Here are some more companies that are jumping onto the cresting wave. Along the lines of World Wide Biggies is Digital Entertainment Corporation of America. Deca.TV is positioning itself to act like a traditional Hollywood studio where they put up money to produce online video properties. They've banked about $5 million in capital so far. Their first property was BoingBoingTV. Another similar start-up is 60Frames. They are positioning themselves as the centrifuge between advertisers and Hollywood talent. Then there's Hulu which is the joint venture between News Corp. and NBC Universal which supplies content for streaming with embedded advertising to a handful of Web sites.

Content Is The New Store Front

That is Brand Asset Digital's slogan. This company, formed October 31, is a merger between Beyond Media and INTENT Media Works. Their premise is this: search results on file-sharing networks are a rich and largely untapped resource for advertisers. More searches are done on these file-sharing networks than on Google and other major Web searches.

Attention artists! They have formed a strategic partnership with Brand Asset Group which is a joint venture between Warner Music Group and New York's Violator Management and Records which is headed by Chris Lighty. In 2006, Forbes named Chris Lighty one of the industry's "most influential" talent managers with 50 Cent, Diddy, Missy Elliott, LL Cool J and Busta Rhymes in his fold.

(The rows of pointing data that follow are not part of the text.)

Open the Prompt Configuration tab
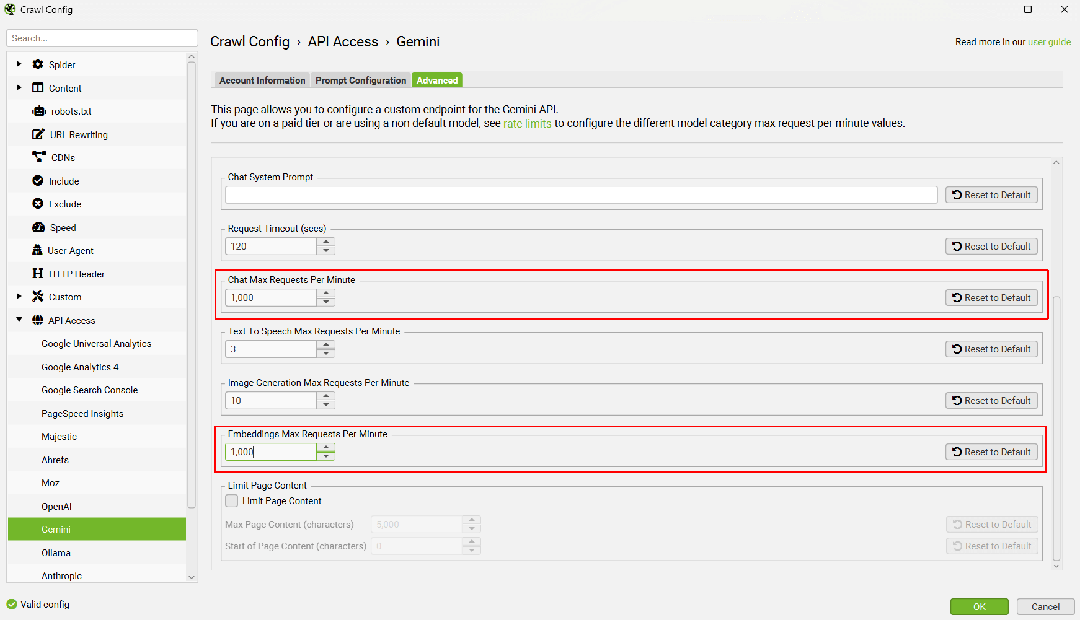This screenshot has width=1080, height=620. (x=360, y=81)
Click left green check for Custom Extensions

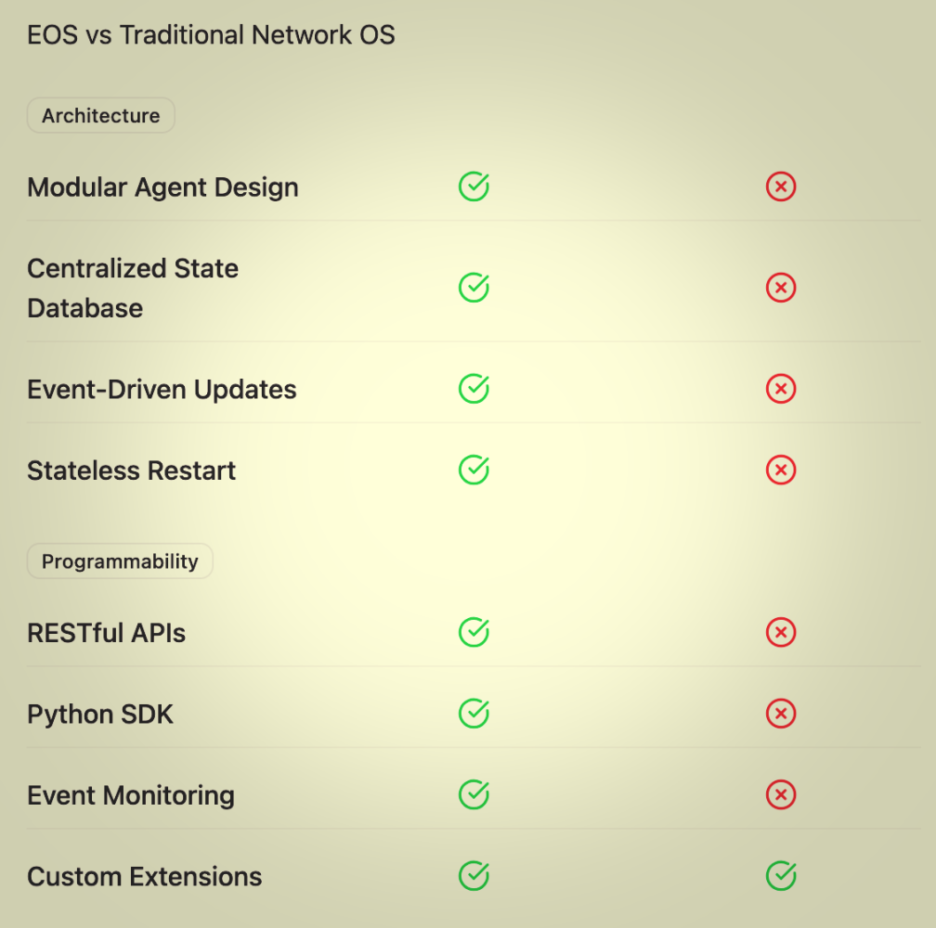(474, 876)
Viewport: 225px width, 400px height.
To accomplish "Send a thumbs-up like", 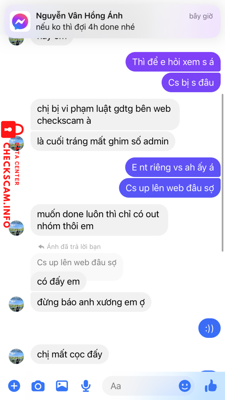I will click(211, 386).
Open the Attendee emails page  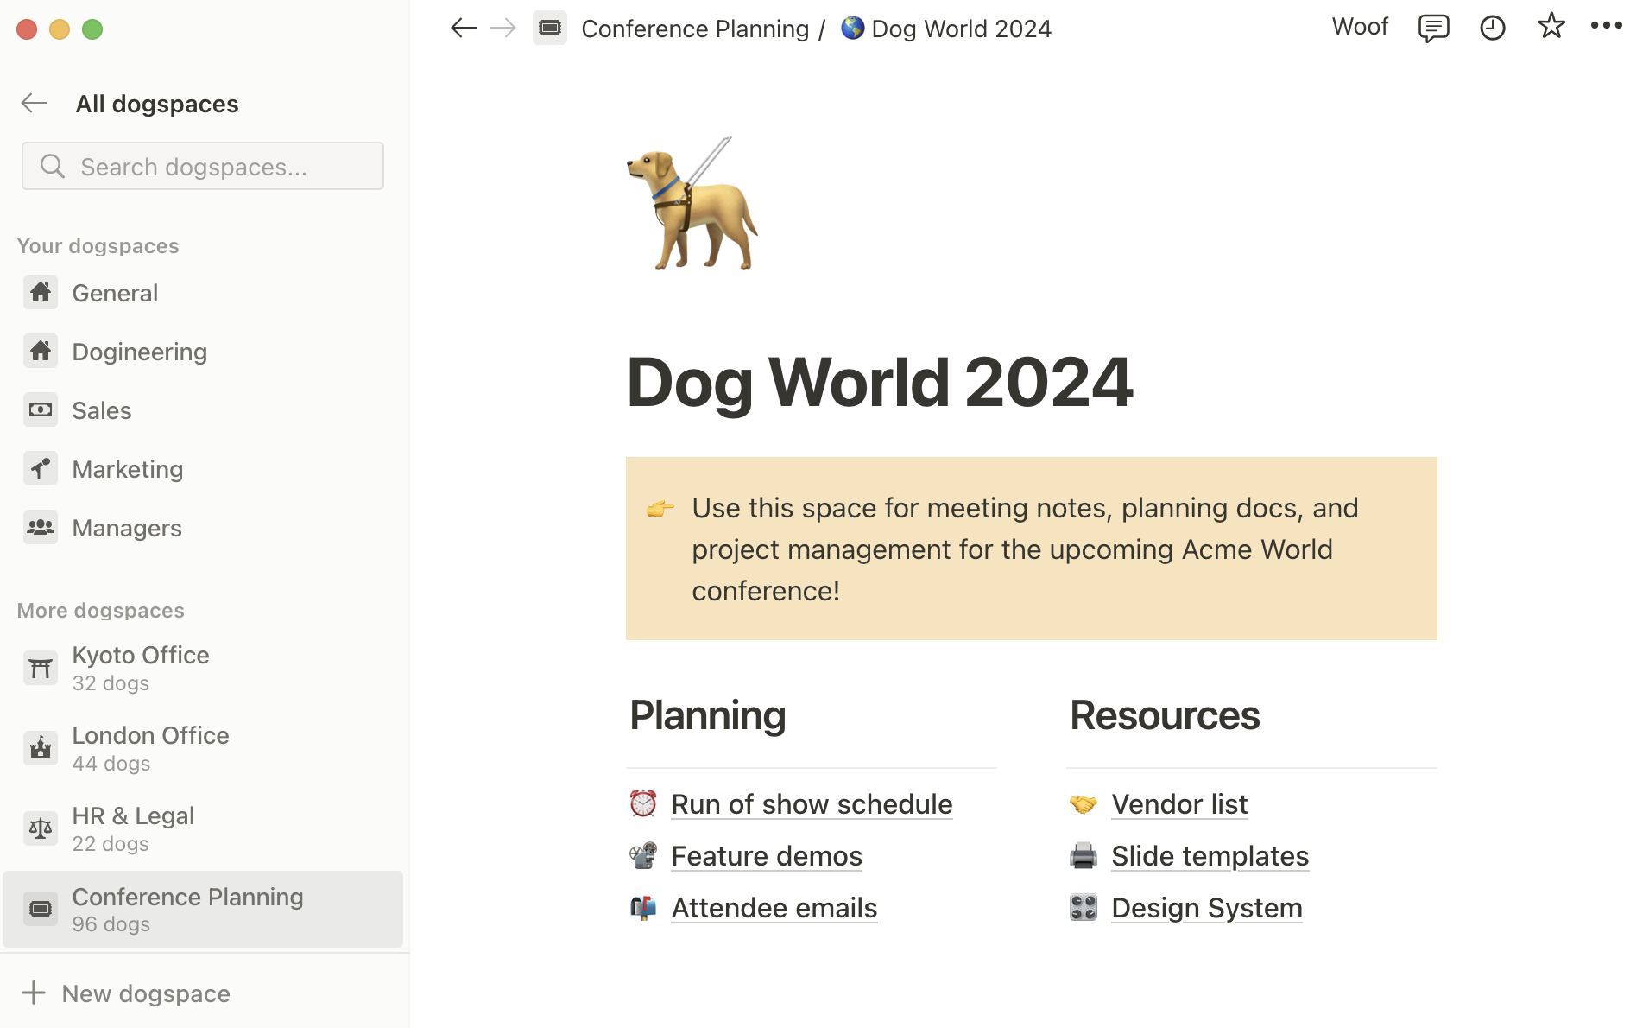point(774,907)
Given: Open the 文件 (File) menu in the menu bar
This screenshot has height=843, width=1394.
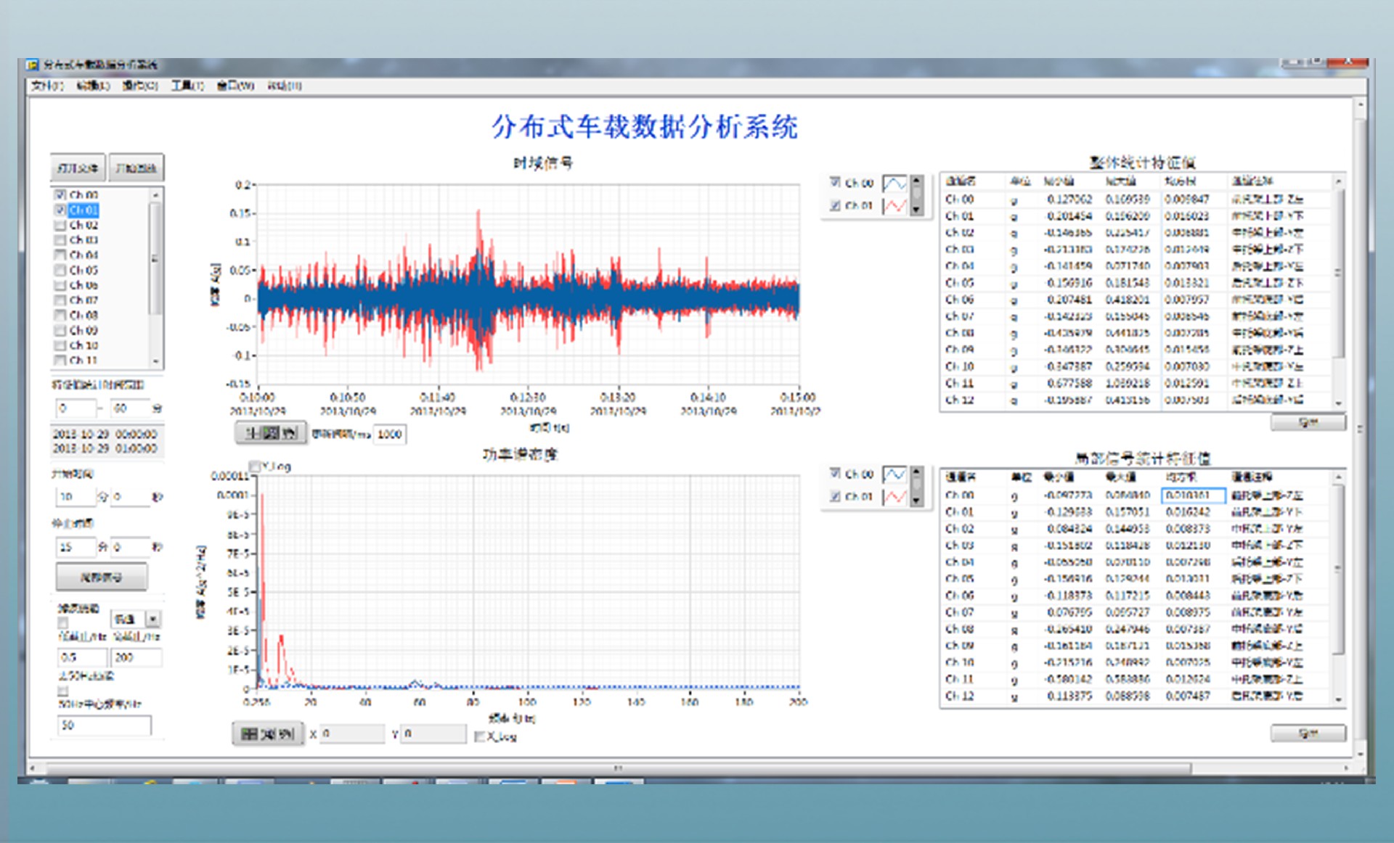Looking at the screenshot, I should click(x=46, y=86).
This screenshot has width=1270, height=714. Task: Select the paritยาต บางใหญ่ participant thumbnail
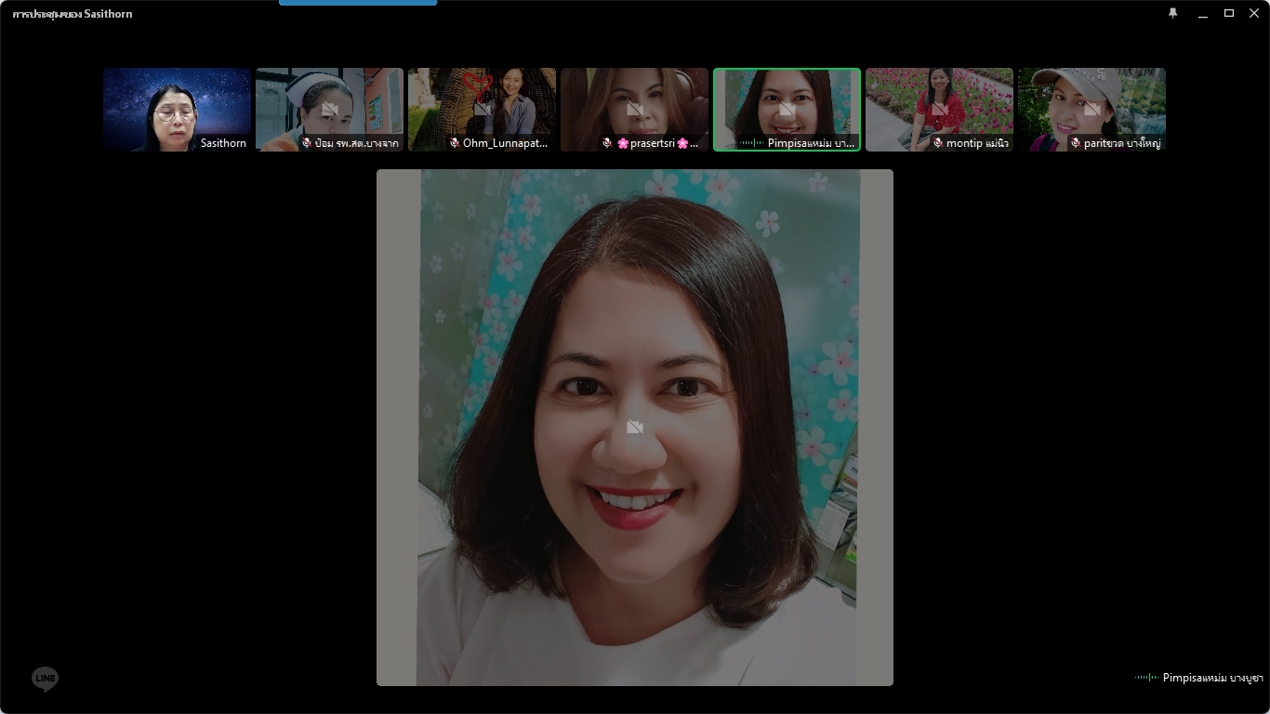1091,107
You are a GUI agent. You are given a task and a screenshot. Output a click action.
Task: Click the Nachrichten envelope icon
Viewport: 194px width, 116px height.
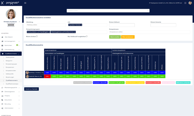(x=2, y=46)
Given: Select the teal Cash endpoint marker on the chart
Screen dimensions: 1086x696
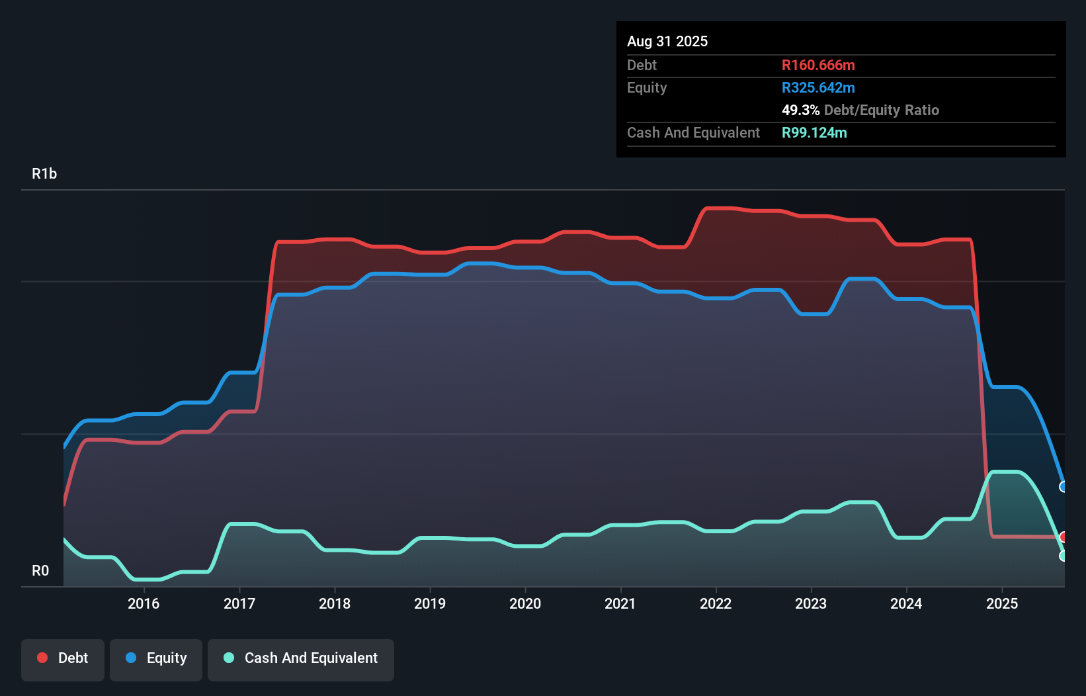Looking at the screenshot, I should point(1064,556).
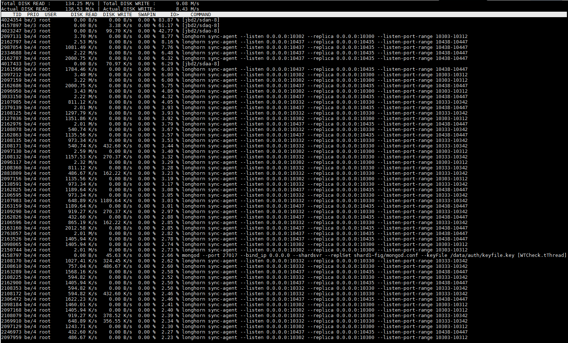Screen dimensions: 568x343
Task: Select the mongod process row
Action: pos(255,255)
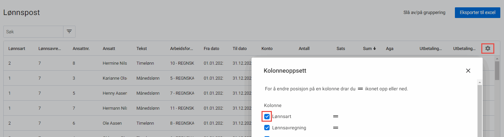Click the filter icon beside search
This screenshot has width=504, height=137.
coord(69,32)
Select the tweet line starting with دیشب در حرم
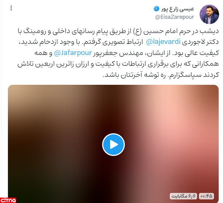 [118, 31]
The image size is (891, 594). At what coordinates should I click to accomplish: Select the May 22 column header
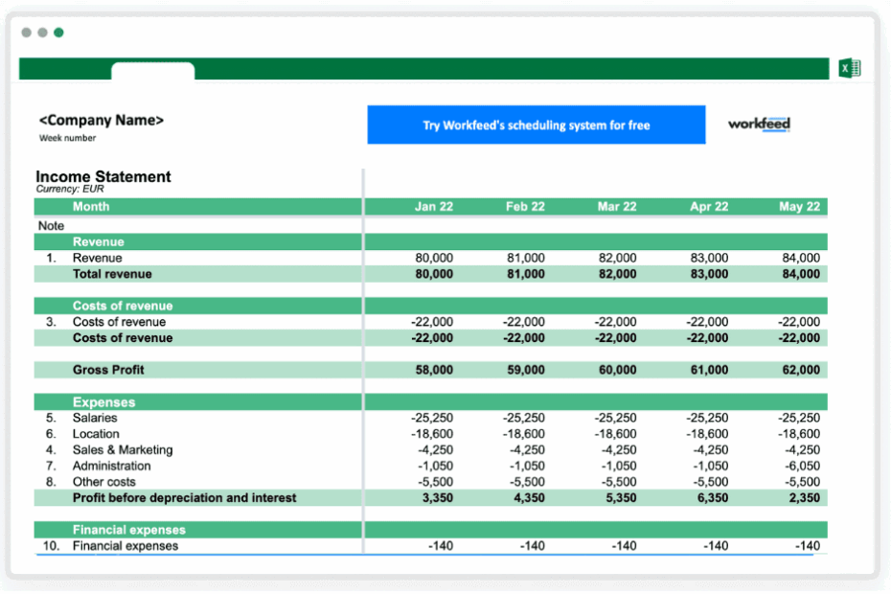click(x=799, y=206)
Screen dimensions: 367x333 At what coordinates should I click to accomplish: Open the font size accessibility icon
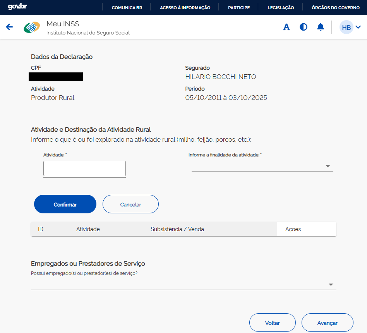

Brand Asset Digital's technology allows them to insert advertisers' promotional messages into music or video files in a way so that the advertising messages appear when the consumer searches for that content. For example, a search for one of 50 Cent's songs might yield a page full of results that say, "Free Download provided by Glaceau Vitamin Water," a company that not only has signed up to advertise with this content but also a company that 50 Cent owned a 10% stake in prior to Coca-Cola purchasing it in 2007 for $4.1 billion.

Relevant Advertising

So, back to the file sharing bonanza. Dynamic advertising, the kind offered by YuMe and Hiro have an edge with their Google-style advertising techniques for file-sharing programs because, according to Wazap's (video game search engine) Thom Kozik, people watch ads that are relevant to them. They watch the ads. That's key.

Today, studios and music publishing labels are flooding the file-sharing networks with fake files as a way to play defense. Ronny Golan, co-founder of Hiro Media says: "Imagine, instead of flooding them with fake files, flooding them with legal ones."

Legal, free downloads that earn the content owners and advertisers some bucks. Looks like 2008, might just be great!